Tuning for harvesting a large number of files

Elastic Stack Beats
1

Hello,

We are having some difficulty configuring our Filebeat to forward a large number of log files to our System.

Since we are deploying on another tenant's machine we are required to keep the resource consumption to a reasonable level. However with this many files it has become difficult for us to create a configuration that meets that requirement and keeps up with the updates.

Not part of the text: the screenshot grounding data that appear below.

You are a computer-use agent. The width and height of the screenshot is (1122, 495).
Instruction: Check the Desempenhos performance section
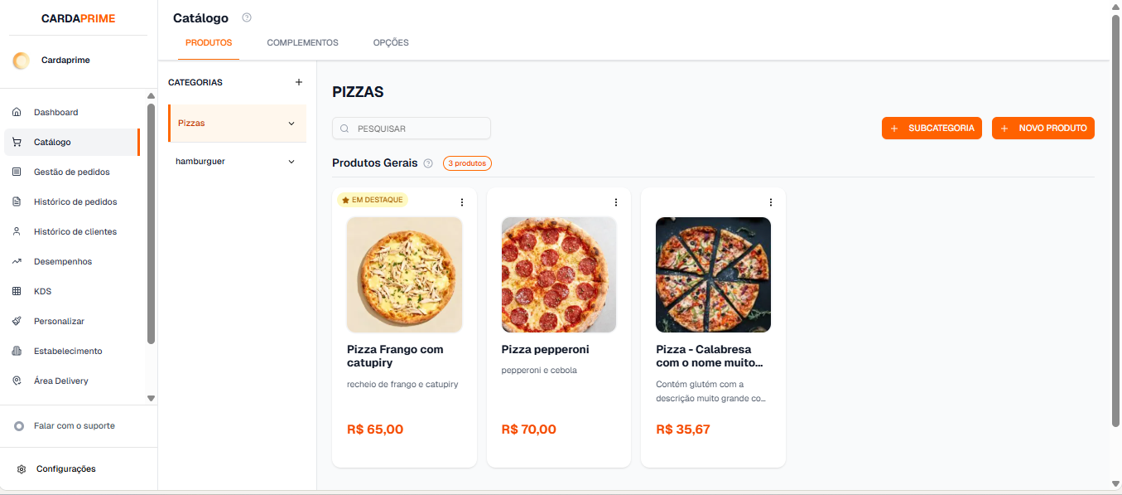(62, 261)
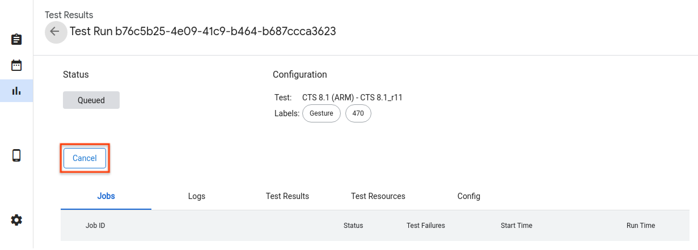This screenshot has height=250, width=698.
Task: Click the Start Time column header
Action: coord(517,226)
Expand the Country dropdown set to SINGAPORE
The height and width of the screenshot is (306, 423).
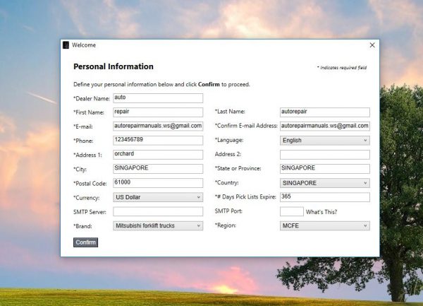[325, 183]
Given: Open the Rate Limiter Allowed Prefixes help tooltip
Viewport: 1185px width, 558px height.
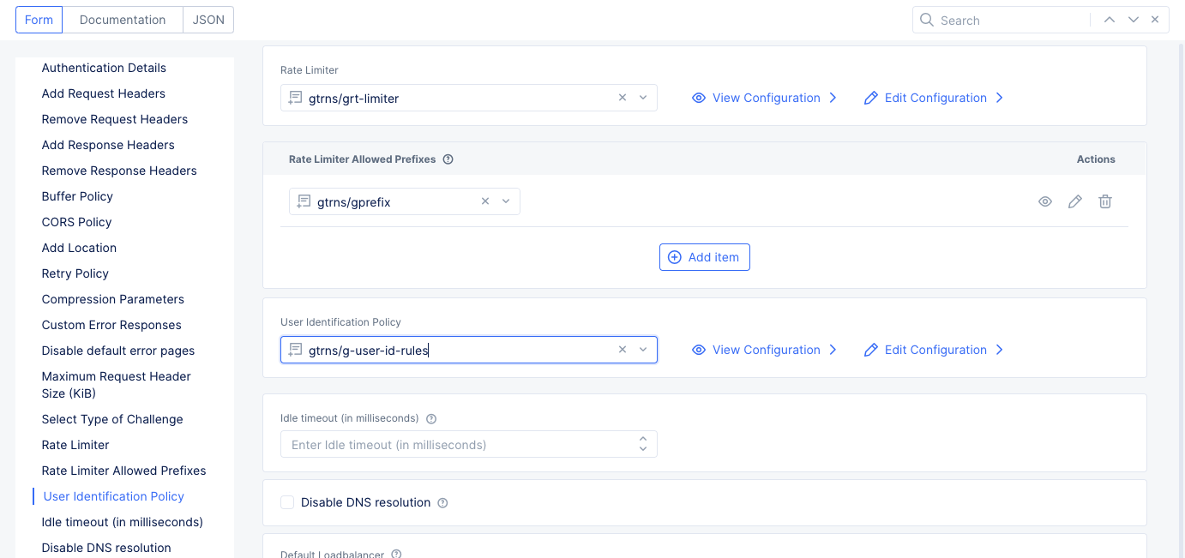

Filebeat (and our Elastic Stack) version : 6.2.2
The machine with Filebeat is:
RHEL 5.9
2 CPUs
16 Gb RAM

The logging files:

Data Type 1:

  • Number of files: 323+
  • File creation: 1/day
  • Update rate: 1 row/minute
  • Total size per file: 80 KB

Data Type 2:

  • Number of files: 323+
  • File creation: 1/day
  • Update rate: 1 row/minute
  • Total size per file: 55 KB

Data Type 3:

  • Number of files: 323+
  • File creation: 1/day
  • Update rate: ~6 row/10 minutes
  • Total size per file: 2 KB
  • Note: This file has strange logging behavior when it updates the file, It is deleted to and then recreated when updating new records. Optionally, to avoid this mess we are able to consume historical logs which are rolled over to at midnight and not updated after that.

Data Type 4:

  • Number of files: 5
  • File creation: 1/day
  • Update rate: Entire file dumped at midnight
  • Total size per file: 30 KB, 225 KB, 565 KB, 15 KB, 177 KB

All logs are single line/record

The initial configuration file:

filebeat.prospectors:
- ### Data Type 1
  type: log
  encoding: plain
  # enabled: false
  paths:
    - {{dtype1.file_pattern}}
  exclude_files: {{dtype1.exclude_pattern}}
  fields:
    topic: {{dtype1.topic}}
  exclude_lines: [ '^#' ]
  ignore_older: 168h
  harvester_limit: 124
  close_inactive: 1m
- ### Data Type 2
  type: log
  encoding: plain
  # enabled: false
  paths:
    - {{dtype2.file_pattern}}
  fields:
    topic: {{dtype2.topic}}
  exclude_lines: [ '^#' ]
  ignore_older: 168h
  harvester_limit: 124
  close_inactive: 1m
- ### Data Type 3
  type: log
  encoding: plain
  # enabled: false
  paths:
    - {{dtype3.historical.file_pattern}}
  fields:
    topic: {{dtype3.topic}}
  ignore_older: 168h
  harvester_limit: 124
  close_inactive: 1m
- ### Data Type 4, File 1
  type: log
  encoding: plain
  # enabled: false
  paths:
    - {{dtype4.file1.file_pattern}}
  fields:
    topic: {{dtype4.file1.topic}}
  ignore_older: 168h
  harvester_limit: 124
  close_inactive: 1m
- ### Data Type 4, File 2
  type: log
  encoding: plain
  # enabled: false
  paths:
    - {{dtype4.file2.file_pattern}}
  fields:
    topic: {{dtype4.file2.topic}}
  ignore_older: 168h
  harvester_limit: 124
  close_inactive: 1m
- ### Data Type 4, File 3
  type: log
  encoding: plain
  # enabled: false
  paths:
    - {{dtype4.file3.file_pattern}}
  exclude_files: {{dtype4.file3.exclude_pattern}}
  fields:
    topic: {{dtype4.file3.topic}}
  ignore_older: 168h
  harvester_limit: 124
  close_inactive: 1m
- ### Data Type 4, File 4
  type: log
  encoding: plain
  # enabled: false
  paths:
    - {{dtype4.file4.file_patttern}}
  fields:
    topic: {{dtype4.file4.topic}}
  ignore_older: 168h
  harvester_limit: 124
  close_inactive: 1m
- ### Data Type 4, File 5
  type: log
  encoding: plain
  # enabled: false
  paths:
    - {{dtype4.file5.file_patttern}}
  fields:
    topic: {{dtype4.file5.topic}}
  ignore_older: 168h
  harvester_limit: 124
  close_inactive: 1m

output:
  kafka:
    # enabled: false
    hosts: "${KAF_SERVER_ALL}"
    topic: '%{[fields][topic]}'

Any advice on this use case would be helpful.

2

This topic was automatically closed 28 days after the last reply. New replies are no longer allowed.